Another source added: “We’re still looking at it as though we’re on course for a minority Labour government. There is absolutely no complacency. You just have to look at the scale of the challenge we face, not just in red wall seats but in rural seats, in towns.”

Conservatives agree. “In post-industrial areas people still see Labour as the establishment,” a Tory MP said. “It still runs lots of the councils and in some places held the MP for 50 or 100 years. So even though we’ve been in power for 14 years we don’t get the same sort of blame.”

A senior Labour insider told i the party’s election strategy was carefully calibrated to target exactly these voters. The source said: “A lot of the time very early on when Keir was leader, people said Labour has no policies.

“Quite often that reporting was done through the prism of people who lived in central London have a university degree and voted Remain. But for people in these communities, our position on Nato defending the country – in our positions on a whole bunch of things – we were making clear that we were a very different party than when they rejected us in 2019.”

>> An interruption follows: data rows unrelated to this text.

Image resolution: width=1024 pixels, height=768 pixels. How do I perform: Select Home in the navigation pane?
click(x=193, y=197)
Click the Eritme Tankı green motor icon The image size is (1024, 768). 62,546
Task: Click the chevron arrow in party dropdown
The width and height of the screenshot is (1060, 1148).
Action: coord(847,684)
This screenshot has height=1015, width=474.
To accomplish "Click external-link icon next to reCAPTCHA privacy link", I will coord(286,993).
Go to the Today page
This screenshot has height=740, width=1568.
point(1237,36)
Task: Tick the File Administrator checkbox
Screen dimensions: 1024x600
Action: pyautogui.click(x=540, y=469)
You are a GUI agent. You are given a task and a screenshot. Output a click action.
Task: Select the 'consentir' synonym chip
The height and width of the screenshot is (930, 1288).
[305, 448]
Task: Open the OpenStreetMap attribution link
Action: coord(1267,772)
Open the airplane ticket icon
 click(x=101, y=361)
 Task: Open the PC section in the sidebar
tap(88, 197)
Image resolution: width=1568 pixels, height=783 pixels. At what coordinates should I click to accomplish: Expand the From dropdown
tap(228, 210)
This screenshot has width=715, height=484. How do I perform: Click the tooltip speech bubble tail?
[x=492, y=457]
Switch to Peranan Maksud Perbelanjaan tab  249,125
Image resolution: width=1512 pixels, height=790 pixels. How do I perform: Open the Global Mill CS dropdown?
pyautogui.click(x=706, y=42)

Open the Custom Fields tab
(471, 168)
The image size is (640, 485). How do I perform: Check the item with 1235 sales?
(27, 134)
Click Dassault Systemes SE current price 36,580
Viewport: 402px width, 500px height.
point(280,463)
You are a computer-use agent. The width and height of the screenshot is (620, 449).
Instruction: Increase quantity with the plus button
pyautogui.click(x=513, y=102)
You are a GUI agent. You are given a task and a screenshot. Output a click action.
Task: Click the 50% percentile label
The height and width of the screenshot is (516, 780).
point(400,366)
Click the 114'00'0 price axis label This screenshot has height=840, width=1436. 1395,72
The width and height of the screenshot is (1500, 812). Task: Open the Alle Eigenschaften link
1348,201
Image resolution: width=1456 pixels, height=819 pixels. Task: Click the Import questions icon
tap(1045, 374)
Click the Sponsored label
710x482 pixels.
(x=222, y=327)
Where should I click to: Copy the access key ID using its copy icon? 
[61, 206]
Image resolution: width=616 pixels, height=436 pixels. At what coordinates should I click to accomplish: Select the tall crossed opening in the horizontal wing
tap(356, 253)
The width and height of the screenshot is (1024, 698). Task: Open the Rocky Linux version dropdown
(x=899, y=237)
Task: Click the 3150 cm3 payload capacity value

The insider insisted that the strategy was starting to bear fruit: “We saw in local elections a trend was that the more Leave-voting the wards the bigger our vote share increased. That was a deliberate trend that we’ve been looking to deal with for a number of years. So it’s not one tactic or gimmick that will get you across the line. It’s patience, consistency.”

But pollster Chris Hopkins of Savanta warned there are still some areas which are more resistant to Labour’s campaign. He said: “Based on local election results, it appears Labour’s success in the Red Wall is in the North East and the North West more than the Midlands. They are struggling a little more in the Midlands and some MRP polling does indicate they won’t necessarily win all of those back.

“That is not to say they are not incredibly close, but a lot of seats in the Midlands have been turning Conservative since 2010. The term ‘Red Wall’ was coined before 2019 yet I think this was more of a case of slow demographic and attitudinal changes that made Labour vulnerable in those seats.”

Any suggestion that the election result may still be up for grabs, at least in some areas, is likely to prompt even more dirty campaigning on both sides. The parties are getting increasingly personal about each others’ leaders, with Sir Keir Starmer attacked by the Tories over his legal career and Labour targeting Mr Sunak’s family wealth.

A senior Conservative MP said: “CCHQ comms are getting a lot better, you hear people talking about them more at the moment. Even if they’re criticising it, that’s a win – like the big red bus from the Brexit campaign.”

And Labour insiders said they would continue to push coded message about the Prime Minister’s finances. “The public aren’t stupid,” a source said. “They don’t need us to spell it out for them. That is why we say he’s out of touch, or he doesn’t understand what it’s like out there – they already know he’s a multi-millionaire.” Voters can expect more of the same in the long months before polling day.